**Source passage:**
::::

Last week I wrote and podcasted a fairly discursive analysis of the political viability of Palestine, mostly as reflected by the quasi religious beliefs of the left, which is now the only movement that supports a Palestinian state. I was super digressive (sorry!) but my ultimate point was that Palestinians have themselves denied every opportunity to create a state for over a hundred years, their chosen governance is Hamas, Islamic Jihad and the PLO/Palestinian Authority, and their infrastructural achievement is a tunnel system in Gaza. This is what they’ve built and accomplished with hundreds of billions of donor dollars and global diplomatic support, food and materials aid for over 70 years. I don’t think these lay the right groundwork for sovereignty if you want peace. If you want war and genocide, Palestine guarantees both.
The two-state solution has migrated from the more-or-less dispassionate, geopolitical spheres of British and then US foreign policy to being solely endorsed by the left as an ideological pursuit. No Republican or European right wing party advocates for Palestinian sovereignty, certainly not after October 7th, yet it remains a core belief from center-leftists like Chuck Schumer all the way to the anti-Jewish Progressive Congressional Caucus. I know that’s redundant.
One more step to go. If you’re also with me that the left, in general, hasn’t delivered on their platform positions over the past several decades — like decreasing income inequality, adding housing, lowering costs for the middle and working class, protecting free speech or their main raison d'être: meaningfully improving representation for black and brown people at the academy or in corporations, then it’s fair to critique their foreign policy. Beyond Israel, you can look at Ukraine/Russia, Iraq, Iran, Afghanistan, China/Uighurs/Taiwan or the Mexican border to see how they’ve fared when Democrats have control.

::::

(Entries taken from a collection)
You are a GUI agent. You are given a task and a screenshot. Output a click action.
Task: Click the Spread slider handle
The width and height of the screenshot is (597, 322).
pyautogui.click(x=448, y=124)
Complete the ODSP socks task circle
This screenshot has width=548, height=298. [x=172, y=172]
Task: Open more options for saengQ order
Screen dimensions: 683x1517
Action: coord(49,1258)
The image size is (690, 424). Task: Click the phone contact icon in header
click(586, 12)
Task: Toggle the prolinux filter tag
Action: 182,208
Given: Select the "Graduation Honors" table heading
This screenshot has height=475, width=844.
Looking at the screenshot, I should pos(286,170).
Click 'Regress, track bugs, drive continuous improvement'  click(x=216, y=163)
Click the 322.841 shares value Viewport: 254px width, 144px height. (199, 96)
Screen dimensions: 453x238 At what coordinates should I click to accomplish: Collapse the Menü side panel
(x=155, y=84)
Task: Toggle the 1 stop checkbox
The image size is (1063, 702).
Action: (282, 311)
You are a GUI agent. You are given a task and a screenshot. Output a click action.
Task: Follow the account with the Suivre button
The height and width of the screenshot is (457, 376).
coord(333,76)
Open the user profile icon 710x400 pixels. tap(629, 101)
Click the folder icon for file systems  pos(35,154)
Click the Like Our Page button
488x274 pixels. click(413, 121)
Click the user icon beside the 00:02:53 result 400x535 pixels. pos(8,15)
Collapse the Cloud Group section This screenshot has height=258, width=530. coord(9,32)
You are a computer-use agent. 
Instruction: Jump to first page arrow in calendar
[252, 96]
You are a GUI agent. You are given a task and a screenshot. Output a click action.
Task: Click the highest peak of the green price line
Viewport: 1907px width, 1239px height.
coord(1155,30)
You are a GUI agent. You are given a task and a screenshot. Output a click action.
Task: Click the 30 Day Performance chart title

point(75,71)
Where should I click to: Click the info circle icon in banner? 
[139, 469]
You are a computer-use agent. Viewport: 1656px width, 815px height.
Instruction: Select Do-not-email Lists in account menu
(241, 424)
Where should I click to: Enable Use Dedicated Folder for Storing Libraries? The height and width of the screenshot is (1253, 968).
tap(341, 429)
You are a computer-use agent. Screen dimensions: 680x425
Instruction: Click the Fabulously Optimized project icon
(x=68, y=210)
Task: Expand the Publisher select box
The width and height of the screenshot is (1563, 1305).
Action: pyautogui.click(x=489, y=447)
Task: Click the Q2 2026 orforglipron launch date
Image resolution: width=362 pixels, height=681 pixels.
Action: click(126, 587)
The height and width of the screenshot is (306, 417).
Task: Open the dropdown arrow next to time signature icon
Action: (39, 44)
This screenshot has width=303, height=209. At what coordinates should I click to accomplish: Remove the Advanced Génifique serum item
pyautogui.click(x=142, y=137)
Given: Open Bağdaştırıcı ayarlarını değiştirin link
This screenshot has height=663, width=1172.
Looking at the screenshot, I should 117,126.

::::

**What to produce:**
Transcribe the opinion piece on Palestinian statehood and the left in full, word for word, with no changes.

**Task response:**
Last week I wrote and podcasted a fairly discursive analysis of the political viability of Palestine, mostly as reflected by the quasi religious beliefs of the left, which is now the only movement that supports a Palestinian state. I was super digressive (sorry!) but my ultimate point was that Palestinians have themselves denied every opportunity to create a state for over a hundred years, their chosen governance is Hamas, Islamic Jihad and the PLO/Palestinian Authority, and their infrastructural achievement is a tunnel system in Gaza. This is what they’ve built and accomplished with hundreds of billions of donor dollars and global diplomatic support, food and materials aid for over 70 years. I don’t think these lay the right groundwork for sovereignty if you want peace. If you want war and genocide, Palestine guarantees both.
The two-state solution has migrated from the more-or-less dispassionate, geopolitical spheres of British and then US foreign policy to being solely endorsed by the left as an ideological pursuit. No Republican or European right wing party advocates for Palestinian sovereignty, certainly not after October 7th, yet it remains a core belief from center-leftists like Chuck Schumer all the way to the anti-Jewish Progressive Congressional Caucus. I know that’s redundant.
One more step to go. If you’re also with me that the left, in general, hasn’t delivered on their platform positions over the past several decades — like decreasing income inequality, adding housing, lowering costs for the middle and working class, protecting free speech or their main raison d'être: meaningfully improving representation for black and brown people at the academy or in corporations, then it’s fair to critique their foreign policy. Beyond Israel, you can look at Ukraine/Russia, Iraq, Iran, Afghanistan, China/Uighurs/Taiwan or the Mexican border to see how they’ve fared when Democrats have control.